Task to carry out: Pull out every line of the entries below that contains the word "This".

Data supplied:
* begin *

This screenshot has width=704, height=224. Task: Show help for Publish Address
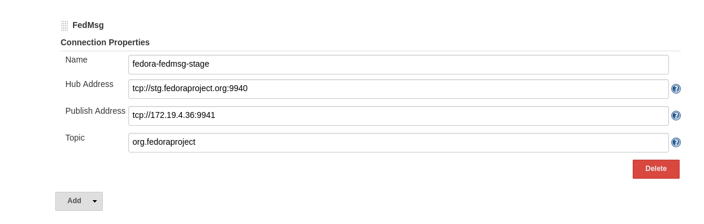point(675,116)
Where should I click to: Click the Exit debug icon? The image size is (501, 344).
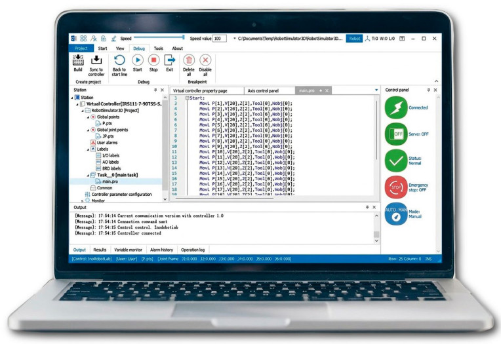(170, 60)
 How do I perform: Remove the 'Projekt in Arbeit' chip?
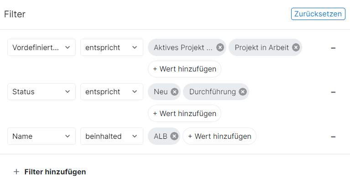tap(296, 47)
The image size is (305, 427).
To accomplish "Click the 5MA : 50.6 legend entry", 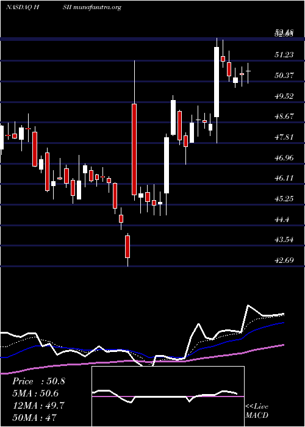I will 35,393.
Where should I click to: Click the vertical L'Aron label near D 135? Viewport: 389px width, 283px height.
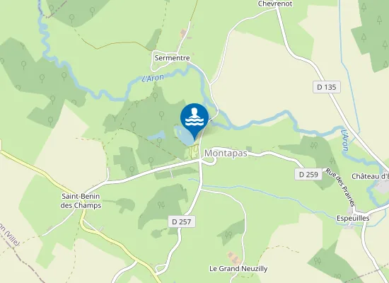(345, 140)
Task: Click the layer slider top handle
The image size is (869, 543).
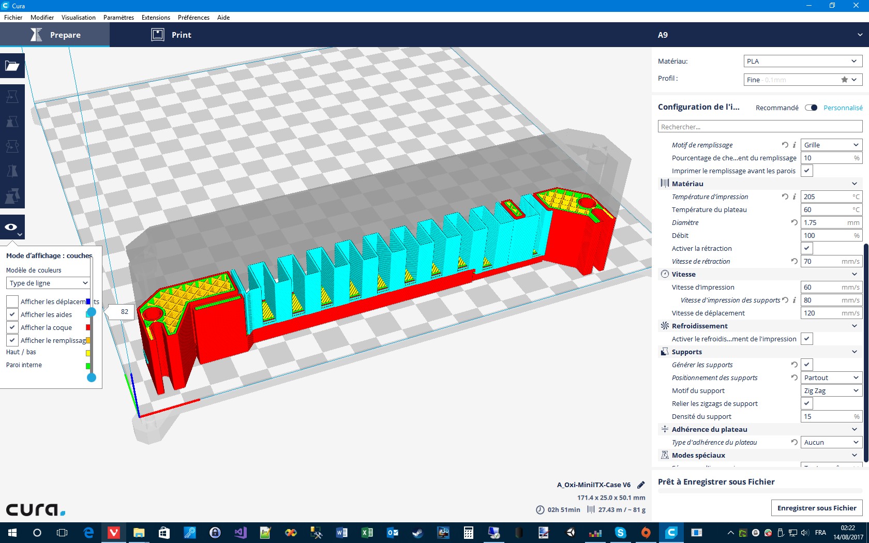Action: [92, 312]
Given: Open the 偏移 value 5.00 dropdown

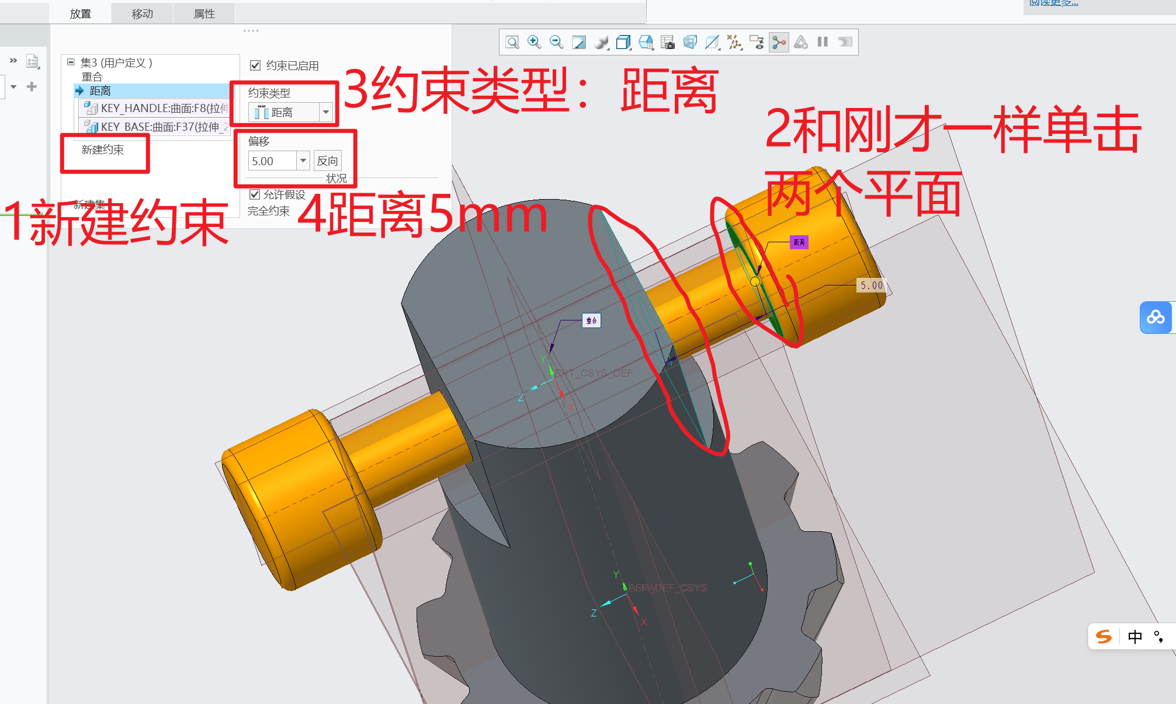Looking at the screenshot, I should [x=303, y=161].
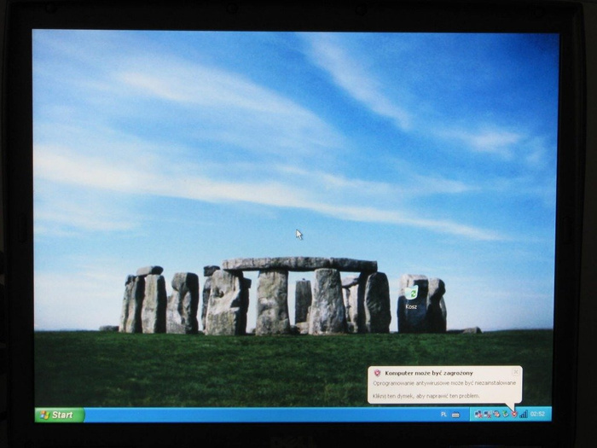
Task: Click the Kosz label under the icon
Action: pyautogui.click(x=412, y=306)
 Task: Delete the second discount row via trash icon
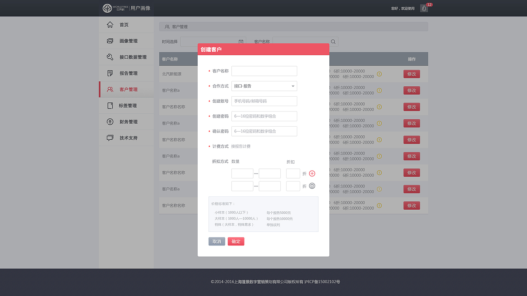(x=312, y=185)
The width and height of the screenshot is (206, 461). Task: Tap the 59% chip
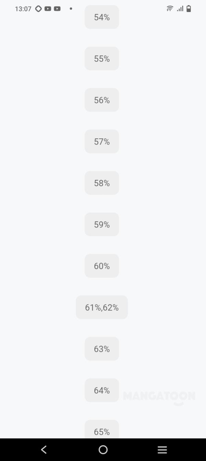pos(102,224)
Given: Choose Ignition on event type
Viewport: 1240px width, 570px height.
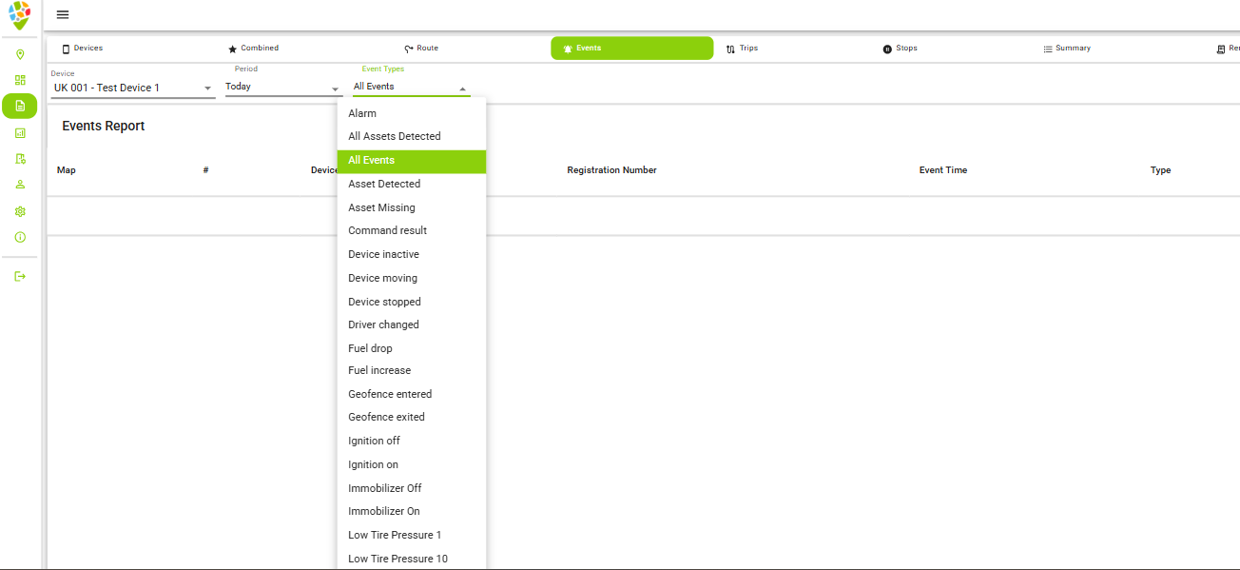Looking at the screenshot, I should point(373,464).
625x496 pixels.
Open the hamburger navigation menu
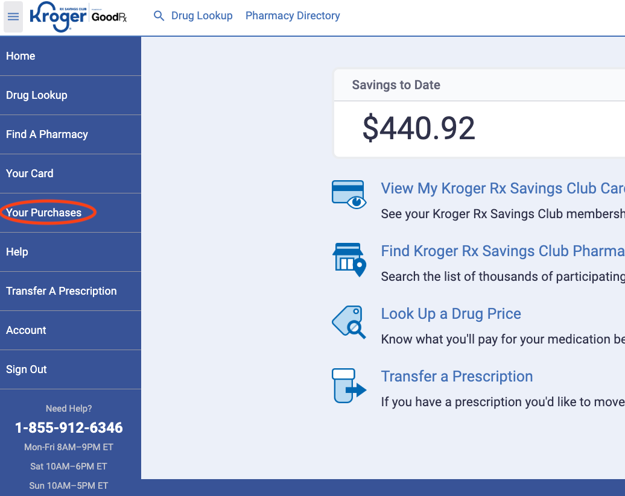click(13, 16)
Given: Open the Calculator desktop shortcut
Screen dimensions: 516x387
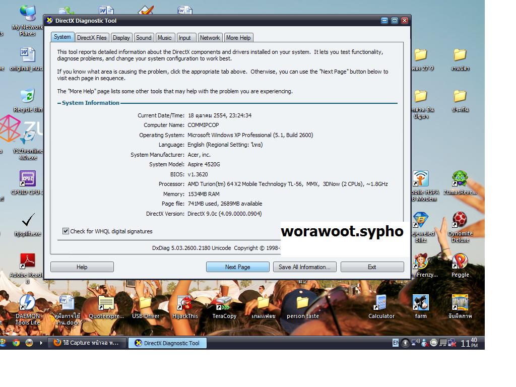Looking at the screenshot, I should [x=381, y=304].
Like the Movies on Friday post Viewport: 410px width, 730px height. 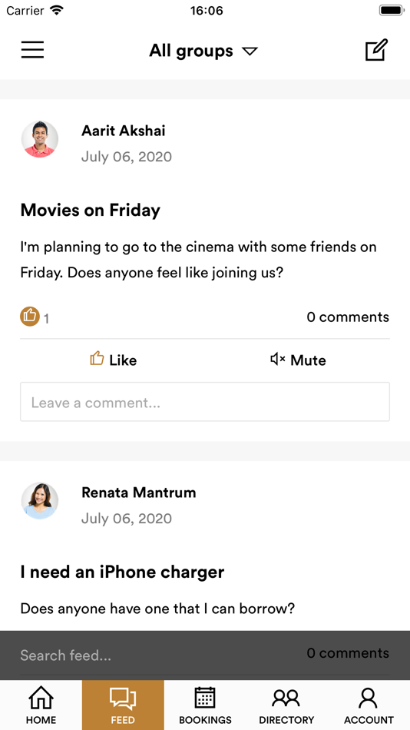point(113,360)
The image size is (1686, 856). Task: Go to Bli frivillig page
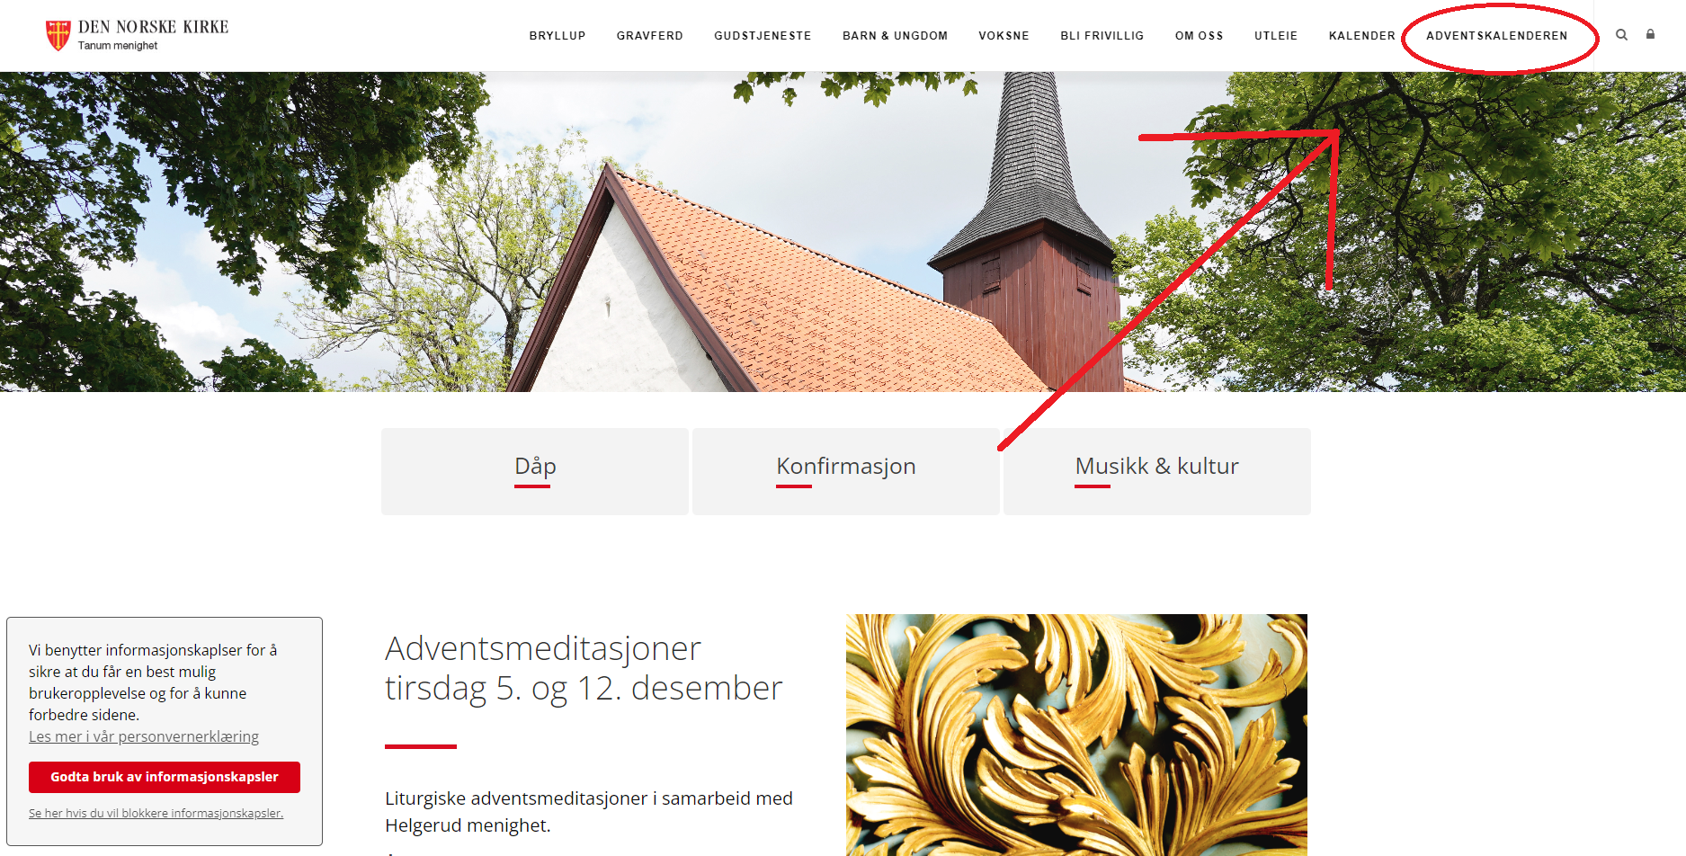tap(1102, 36)
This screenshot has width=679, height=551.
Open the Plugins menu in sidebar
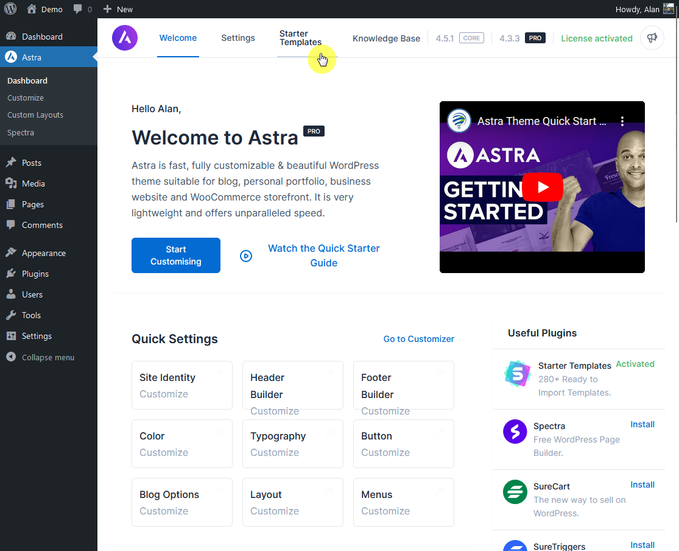(x=35, y=274)
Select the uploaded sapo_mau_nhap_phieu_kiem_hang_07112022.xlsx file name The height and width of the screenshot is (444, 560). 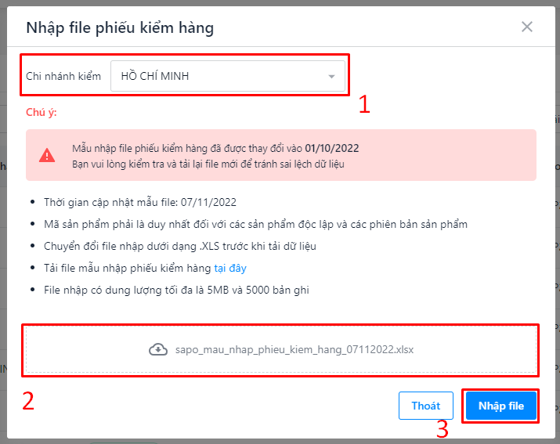pos(294,349)
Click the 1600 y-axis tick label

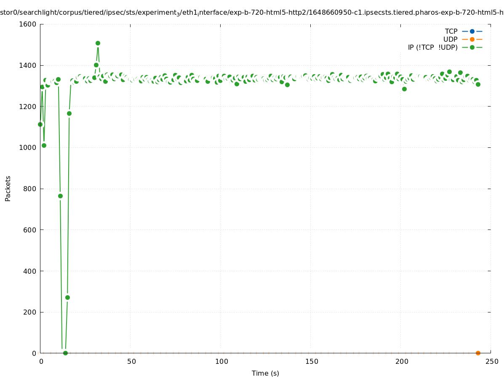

* end *

The result:
This screenshot has width=704, height=224. Task: Show help for Publish Address
This screenshot has width=679, height=551.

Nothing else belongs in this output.